* _Information shown_:
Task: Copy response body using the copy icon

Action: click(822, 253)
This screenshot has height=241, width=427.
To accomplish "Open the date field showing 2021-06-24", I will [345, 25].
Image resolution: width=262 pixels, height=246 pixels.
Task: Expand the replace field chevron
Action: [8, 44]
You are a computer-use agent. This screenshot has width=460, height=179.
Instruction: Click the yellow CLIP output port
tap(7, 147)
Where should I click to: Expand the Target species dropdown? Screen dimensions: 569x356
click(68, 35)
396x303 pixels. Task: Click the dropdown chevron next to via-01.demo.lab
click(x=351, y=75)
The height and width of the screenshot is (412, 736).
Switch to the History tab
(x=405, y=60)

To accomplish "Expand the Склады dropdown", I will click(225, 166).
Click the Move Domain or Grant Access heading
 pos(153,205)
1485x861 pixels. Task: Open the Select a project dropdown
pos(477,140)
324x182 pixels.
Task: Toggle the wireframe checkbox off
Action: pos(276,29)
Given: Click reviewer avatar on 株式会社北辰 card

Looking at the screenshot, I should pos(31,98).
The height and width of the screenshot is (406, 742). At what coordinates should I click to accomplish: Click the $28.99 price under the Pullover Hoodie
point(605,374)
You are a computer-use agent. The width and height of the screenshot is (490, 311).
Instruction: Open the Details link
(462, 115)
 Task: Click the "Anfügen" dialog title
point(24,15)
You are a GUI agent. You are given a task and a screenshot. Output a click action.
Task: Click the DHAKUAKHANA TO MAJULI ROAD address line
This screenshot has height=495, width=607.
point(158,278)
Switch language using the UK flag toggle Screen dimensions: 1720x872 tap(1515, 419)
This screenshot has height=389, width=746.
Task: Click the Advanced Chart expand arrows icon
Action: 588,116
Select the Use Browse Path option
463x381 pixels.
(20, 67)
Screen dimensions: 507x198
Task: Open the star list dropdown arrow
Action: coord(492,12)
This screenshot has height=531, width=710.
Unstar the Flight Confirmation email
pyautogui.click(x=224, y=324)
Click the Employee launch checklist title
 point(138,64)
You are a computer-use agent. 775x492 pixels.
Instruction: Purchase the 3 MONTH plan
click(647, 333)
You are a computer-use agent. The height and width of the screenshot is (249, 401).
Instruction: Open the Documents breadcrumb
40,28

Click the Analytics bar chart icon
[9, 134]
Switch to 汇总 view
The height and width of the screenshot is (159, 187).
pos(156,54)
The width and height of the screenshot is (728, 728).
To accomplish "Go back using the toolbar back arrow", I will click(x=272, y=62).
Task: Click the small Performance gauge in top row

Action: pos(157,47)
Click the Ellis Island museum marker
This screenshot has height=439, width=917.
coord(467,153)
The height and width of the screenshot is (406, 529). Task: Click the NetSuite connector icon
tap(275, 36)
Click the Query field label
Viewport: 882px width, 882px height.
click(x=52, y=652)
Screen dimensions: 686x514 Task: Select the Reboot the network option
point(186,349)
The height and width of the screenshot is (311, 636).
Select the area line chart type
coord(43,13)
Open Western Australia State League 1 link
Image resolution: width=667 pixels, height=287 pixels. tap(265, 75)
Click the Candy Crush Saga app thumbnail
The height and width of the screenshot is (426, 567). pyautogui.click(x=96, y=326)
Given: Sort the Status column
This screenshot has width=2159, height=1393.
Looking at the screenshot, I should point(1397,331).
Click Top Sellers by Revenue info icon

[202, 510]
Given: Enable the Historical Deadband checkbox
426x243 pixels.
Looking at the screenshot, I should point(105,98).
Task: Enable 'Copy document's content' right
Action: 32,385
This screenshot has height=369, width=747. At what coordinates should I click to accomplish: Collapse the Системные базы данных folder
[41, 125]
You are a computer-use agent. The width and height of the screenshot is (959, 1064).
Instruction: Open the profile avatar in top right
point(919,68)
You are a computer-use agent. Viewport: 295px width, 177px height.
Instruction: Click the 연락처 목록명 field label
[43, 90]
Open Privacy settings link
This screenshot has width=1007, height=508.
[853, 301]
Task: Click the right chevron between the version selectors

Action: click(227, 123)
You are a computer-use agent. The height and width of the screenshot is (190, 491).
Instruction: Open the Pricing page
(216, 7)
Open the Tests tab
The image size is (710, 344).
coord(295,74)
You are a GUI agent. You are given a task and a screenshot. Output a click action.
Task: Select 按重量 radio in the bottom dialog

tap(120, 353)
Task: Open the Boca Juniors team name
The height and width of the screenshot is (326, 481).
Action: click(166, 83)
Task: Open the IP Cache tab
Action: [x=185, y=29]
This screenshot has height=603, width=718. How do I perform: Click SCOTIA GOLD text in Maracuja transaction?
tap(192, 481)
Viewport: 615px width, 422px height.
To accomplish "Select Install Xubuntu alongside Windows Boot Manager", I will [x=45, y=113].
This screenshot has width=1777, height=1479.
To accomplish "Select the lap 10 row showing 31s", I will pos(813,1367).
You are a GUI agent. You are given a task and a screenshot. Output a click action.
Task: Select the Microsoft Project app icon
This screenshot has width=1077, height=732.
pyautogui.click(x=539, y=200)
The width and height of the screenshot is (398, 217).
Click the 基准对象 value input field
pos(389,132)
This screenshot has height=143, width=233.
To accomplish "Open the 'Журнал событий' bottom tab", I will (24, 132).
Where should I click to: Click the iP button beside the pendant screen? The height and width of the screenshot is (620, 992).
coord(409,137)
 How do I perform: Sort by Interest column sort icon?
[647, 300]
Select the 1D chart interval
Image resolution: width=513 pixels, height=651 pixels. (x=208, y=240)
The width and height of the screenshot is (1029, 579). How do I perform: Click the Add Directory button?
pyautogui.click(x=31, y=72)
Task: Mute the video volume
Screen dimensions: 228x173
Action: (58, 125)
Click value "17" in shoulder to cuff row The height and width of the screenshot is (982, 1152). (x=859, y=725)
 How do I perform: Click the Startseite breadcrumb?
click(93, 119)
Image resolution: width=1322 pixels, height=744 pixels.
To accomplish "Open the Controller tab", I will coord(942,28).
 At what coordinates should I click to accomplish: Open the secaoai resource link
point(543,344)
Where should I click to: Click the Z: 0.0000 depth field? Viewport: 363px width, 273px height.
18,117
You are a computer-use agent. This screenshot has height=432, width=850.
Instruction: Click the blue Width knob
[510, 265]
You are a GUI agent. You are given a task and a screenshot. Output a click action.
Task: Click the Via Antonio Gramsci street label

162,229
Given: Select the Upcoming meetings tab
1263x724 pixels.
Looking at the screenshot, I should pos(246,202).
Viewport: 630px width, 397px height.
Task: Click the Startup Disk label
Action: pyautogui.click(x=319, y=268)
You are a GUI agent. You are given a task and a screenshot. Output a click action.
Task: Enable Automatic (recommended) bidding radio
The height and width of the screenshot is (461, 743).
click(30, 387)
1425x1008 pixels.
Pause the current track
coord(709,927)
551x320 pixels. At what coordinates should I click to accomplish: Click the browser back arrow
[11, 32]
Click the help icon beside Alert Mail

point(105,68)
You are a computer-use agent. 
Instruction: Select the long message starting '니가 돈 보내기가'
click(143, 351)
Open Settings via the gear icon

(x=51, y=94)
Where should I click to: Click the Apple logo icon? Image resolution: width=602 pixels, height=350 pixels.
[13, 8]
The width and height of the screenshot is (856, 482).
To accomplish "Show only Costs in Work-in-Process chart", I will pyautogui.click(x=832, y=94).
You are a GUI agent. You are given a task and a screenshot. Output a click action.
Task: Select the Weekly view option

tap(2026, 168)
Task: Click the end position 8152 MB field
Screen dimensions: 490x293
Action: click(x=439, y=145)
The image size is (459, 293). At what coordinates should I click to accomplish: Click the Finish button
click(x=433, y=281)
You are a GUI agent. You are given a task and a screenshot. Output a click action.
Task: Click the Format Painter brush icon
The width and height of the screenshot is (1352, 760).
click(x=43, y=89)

* _Task prompt_: Write out every one of the lines above again, identical to how they appear.

* _Solution to this exercise_:
Task: Copy response body using the copy icon

Action: click(822, 253)
This screenshot has height=241, width=427.
To accomplish "Open the date field showing 2021-06-24", I will [345, 25].
Image resolution: width=262 pixels, height=246 pixels.
Task: Expand the replace field chevron
Action: [8, 44]
You are a computer-use agent. This screenshot has width=460, height=179.
Instruction: Click the yellow CLIP output port
tap(7, 147)
Where should I click to: Expand the Target species dropdown? Screen dimensions: 569x356
click(68, 35)
396x303 pixels. Task: Click the dropdown chevron next to via-01.demo.lab
click(x=351, y=75)
The height and width of the screenshot is (412, 736).
Switch to the History tab
(x=405, y=60)

To accomplish "Expand the Склады dropdown", I will click(225, 166).
Click the Move Domain or Grant Access heading
 pos(153,205)
1485x861 pixels. Task: Open the Select a project dropdown
pos(477,140)
324x182 pixels.
Task: Toggle the wireframe checkbox off
Action: pos(276,29)
Given: Click reviewer avatar on 株式会社北辰 card

Looking at the screenshot, I should pos(31,98).
The height and width of the screenshot is (406, 742). At what coordinates should I click to accomplish: Click the $28.99 price under the Pullover Hoodie
point(605,374)
You are a computer-use agent. The width and height of the screenshot is (490, 311).
Instruction: Open the Details link
(462, 115)
 Task: Click the "Anfügen" dialog title
point(24,15)
You are a GUI agent. You are given a task and a screenshot. Output a click action.
Task: Click the DHAKUAKHANA TO MAJULI ROAD address line
This screenshot has height=495, width=607.
point(158,278)
Switch language using the UK flag toggle Screen dimensions: 1720x872 tap(1515, 419)
This screenshot has height=389, width=746.
Task: Click the Advanced Chart expand arrows icon
Action: 588,116
Select the Use Browse Path option
463x381 pixels.
(20, 67)
Screen dimensions: 507x198
Task: Open the star list dropdown arrow
Action: coord(492,12)
This screenshot has height=531, width=710.
Unstar the Flight Confirmation email
pyautogui.click(x=224, y=324)
Click the Employee launch checklist title
 point(138,64)
You are a computer-use agent. 775x492 pixels.
Instruction: Purchase the 3 MONTH plan
click(647, 333)
You are a computer-use agent. The height and width of the screenshot is (249, 401).
Instruction: Open the Documents breadcrumb
40,28

Click the Analytics bar chart icon
[9, 134]
Switch to 汇总 view
The height and width of the screenshot is (159, 187).
pos(156,54)
The width and height of the screenshot is (728, 728).
To accomplish "Go back using the toolbar back arrow", I will click(x=272, y=62).
Task: Click the small Performance gauge in top row

Action: pos(157,47)
Click the Ellis Island museum marker
This screenshot has height=439, width=917.
coord(467,153)
The height and width of the screenshot is (406, 529). Task: Click the NetSuite connector icon
tap(275, 36)
Click the Query field label
Viewport: 882px width, 882px height.
click(x=52, y=652)
Screen dimensions: 686x514 Task: Select the Reboot the network option
point(186,349)
The height and width of the screenshot is (311, 636).
Select the area line chart type
coord(43,13)
Open Western Australia State League 1 link
Image resolution: width=667 pixels, height=287 pixels. tap(265, 75)
Click the Candy Crush Saga app thumbnail
The height and width of the screenshot is (426, 567). pyautogui.click(x=96, y=326)
Given: Sort the Status column
This screenshot has width=2159, height=1393.
Looking at the screenshot, I should point(1397,331).
Click Top Sellers by Revenue info icon

[202, 510]
Given: Enable the Historical Deadband checkbox
426x243 pixels.
Looking at the screenshot, I should point(105,98).
Task: Enable 'Copy document's content' right
Action: 32,385
This screenshot has height=369, width=747. At what coordinates should I click to accomplish: Collapse the Системные базы данных folder
[41, 125]
You are a computer-use agent. The width and height of the screenshot is (959, 1064).
Instruction: Open the profile avatar in top right
point(919,68)
You are a computer-use agent. Viewport: 295px width, 177px height.
Instruction: Click the 연락처 목록명 field label
[43, 90]
Open Privacy settings link
This screenshot has width=1007, height=508.
[853, 301]
Task: Click the right chevron between the version selectors

Action: click(227, 123)
You are a computer-use agent. The height and width of the screenshot is (190, 491).
Instruction: Open the Pricing page
(216, 7)
Open the Tests tab
The image size is (710, 344).
coord(295,74)
You are a GUI agent. You are given a task and a screenshot. Output a click action.
Task: Select 按重量 radio in the bottom dialog

tap(120, 353)
Task: Open the Boca Juniors team name
The height and width of the screenshot is (326, 481).
Action: click(166, 83)
Task: Open the IP Cache tab
Action: [x=185, y=29]
This screenshot has height=603, width=718. How do I perform: Click SCOTIA GOLD text in Maracuja transaction?
tap(192, 481)
Viewport: 615px width, 422px height.
To accomplish "Select Install Xubuntu alongside Windows Boot Manager", I will [x=45, y=113].
This screenshot has width=1777, height=1479.
To accomplish "Select the lap 10 row showing 31s", I will pos(813,1367).
You are a GUI agent. You are given a task and a screenshot. Output a click action.
Task: Select the Microsoft Project app icon
This screenshot has width=1077, height=732.
pyautogui.click(x=539, y=200)
The width and height of the screenshot is (398, 217).
Click the 基准对象 value input field
pos(389,132)
This screenshot has height=143, width=233.
To accomplish "Open the 'Журнал событий' bottom tab", I will (24, 132).
Where should I click to: Click the iP button beside the pendant screen? The height and width of the screenshot is (620, 992).
coord(409,137)
 How do I perform: Sort by Interest column sort icon?
[647, 300]
Select the 1D chart interval
Image resolution: width=513 pixels, height=651 pixels. (x=208, y=240)
The width and height of the screenshot is (1029, 579). How do I perform: Click the Add Directory button?
pyautogui.click(x=31, y=72)
Task: Mute the video volume
Screen dimensions: 228x173
Action: (58, 125)
Click value "17" in shoulder to cuff row The height and width of the screenshot is (982, 1152). (x=859, y=725)
 How do I perform: Click the Startseite breadcrumb?
click(93, 119)
Image resolution: width=1322 pixels, height=744 pixels.
To accomplish "Open the Controller tab", I will coord(942,28).
 At what coordinates should I click to accomplish: Open the secaoai resource link
point(543,344)
Where should I click to: Click the Z: 0.0000 depth field? Viewport: 363px width, 273px height.
18,117
You are a computer-use agent. This screenshot has height=432, width=850.
Instruction: Click the blue Width knob
[510, 265]
You are a GUI agent. You are given a task and a screenshot. Output a click action.
Task: Click the Via Antonio Gramsci street label

162,229
Given: Select the Upcoming meetings tab
1263x724 pixels.
Looking at the screenshot, I should pos(246,202).
Viewport: 630px width, 397px height.
Task: Click the Startup Disk label
Action: pyautogui.click(x=319, y=268)
You are a GUI agent. You are given a task and a screenshot. Output a click action.
Task: Enable Automatic (recommended) bidding radio
The height and width of the screenshot is (461, 743).
click(30, 387)
1425x1008 pixels.
Pause the current track
coord(709,927)
551x320 pixels. At what coordinates should I click to accomplish: Click the browser back arrow
[11, 32]
Click the help icon beside Alert Mail

point(105,68)
You are a computer-use agent. 
Instruction: Select the long message starting '니가 돈 보내기가'
click(143, 351)
Open Settings via the gear icon

(x=51, y=94)
Where should I click to: Click the Apple logo icon? Image resolution: width=602 pixels, height=350 pixels.
[13, 8]
The width and height of the screenshot is (856, 482).
To accomplish "Show only Costs in Work-in-Process chart", I will pyautogui.click(x=832, y=94).
You are a GUI agent. You are given a task and a screenshot. Output a click action.
Task: Select the Weekly view option

tap(2026, 168)
Task: Click the end position 8152 MB field
Screen dimensions: 490x293
Action: click(x=439, y=145)
The image size is (459, 293). At what coordinates should I click to accomplish: Click the Finish button
click(x=433, y=281)
You are a GUI agent. You are given a task and a screenshot. Output a click action.
Task: Click the Format Painter brush icon
The width and height of the screenshot is (1352, 760).
click(x=43, y=89)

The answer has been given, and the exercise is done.